According to a study by Do Something, an global organization for social change “about 23.5 million people live in food deserts. Nearly half of them are also low-income.” Because food desert communities often have corner stores (it’s not the same) classified as grocery stores, food deserts are under reported.
Wealthier communities on average have three times as many grocery stores than lower income communities and they have a wider, more healthy selection. When there is little or no grocery stores in low-income communities, residents then turn to what is usually in their community – fast food restaurants.
A food desert is an area where the access to affordable, healthy foods like fruits and vegetables are restricted because of few or non-existent grocery stores within a convenient location.
The increased consumption of fast food will hurt than do good especially for those living in food deserts. “Eating a poor quality diet high in junk food is linked to a higher risk of obesity, depression, digestive issues, heart disease and stroke, type 2 diabetes, cancer and early death.”
In Chicago there are more than 500,000 people mostly black who live in food deserts while an additional 400,000 live in neighborhoods where they will see a fast food restaurant before they see a grocery store.

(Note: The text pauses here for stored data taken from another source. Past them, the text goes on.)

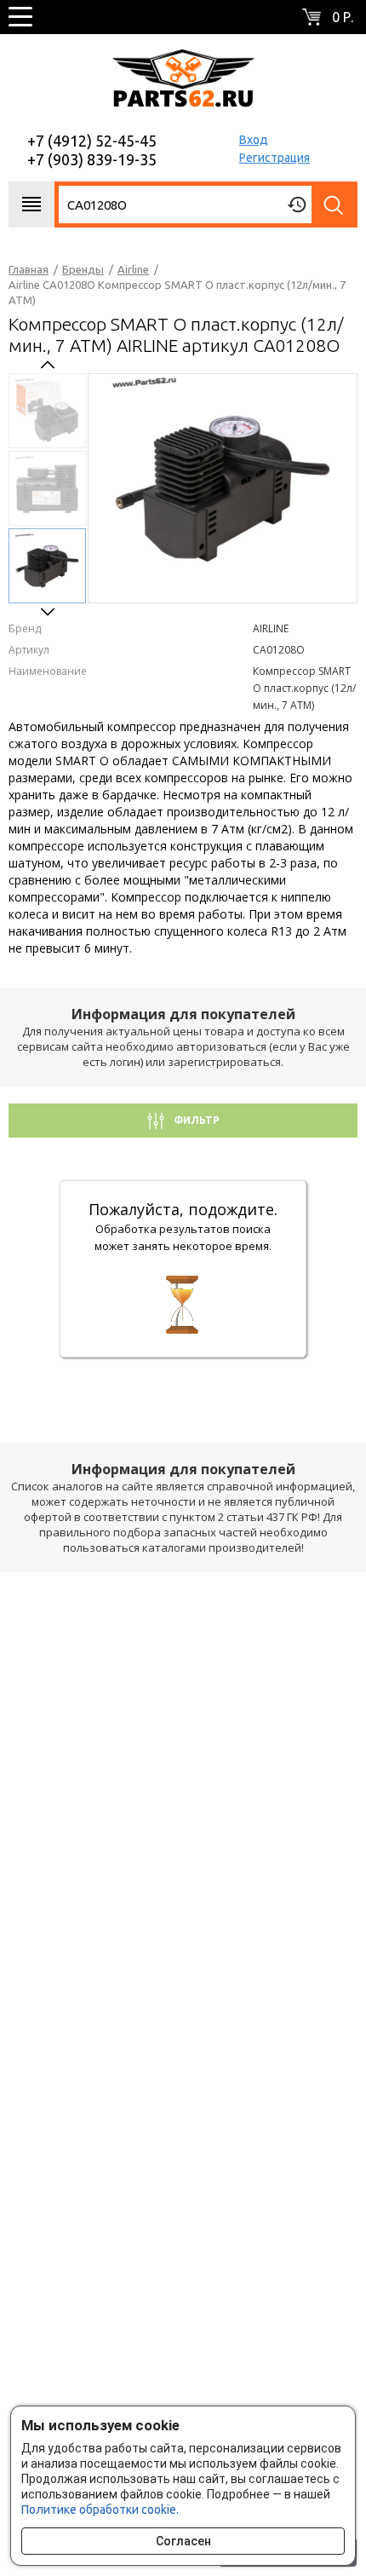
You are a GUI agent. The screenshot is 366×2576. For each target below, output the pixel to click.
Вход (253, 140)
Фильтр (195, 1120)
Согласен (183, 2541)
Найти (334, 204)
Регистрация (274, 157)
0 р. (342, 17)
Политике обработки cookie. (100, 2509)
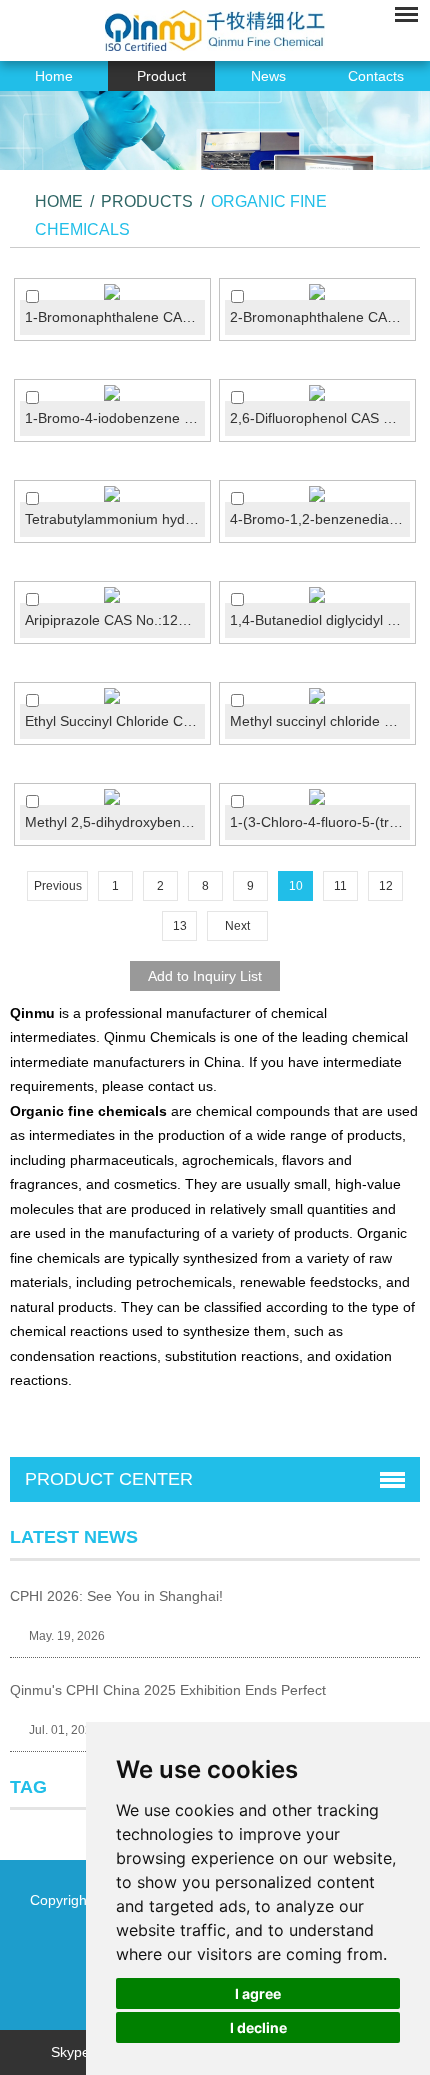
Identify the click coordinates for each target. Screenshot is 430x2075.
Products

However, Chicago is not the only city in the United States grappling with food deserts, other metropolitan areas like Los Angeles and New York are as well.
The Chicago Reporter said “Most of the new supermarkets were added in and around ‘food oases,’ or areas with plentiful supermarket access. These high access areas are enriched with a variety of stores, instead of just one to serve all needs.”
However, even if there are food oases in low-income communities, then the access to money to purchase healthy food is likely an issue for people.
Food is connected to everything. It is politics at its core. What we eat and drink is created, imported and exported with politics in mind.
If food deserts are going to be fixed for low-income communities in urban and rural areas grassroots approaches (farmer’s markets) are welcomed and local government support is needed to make a healthy change.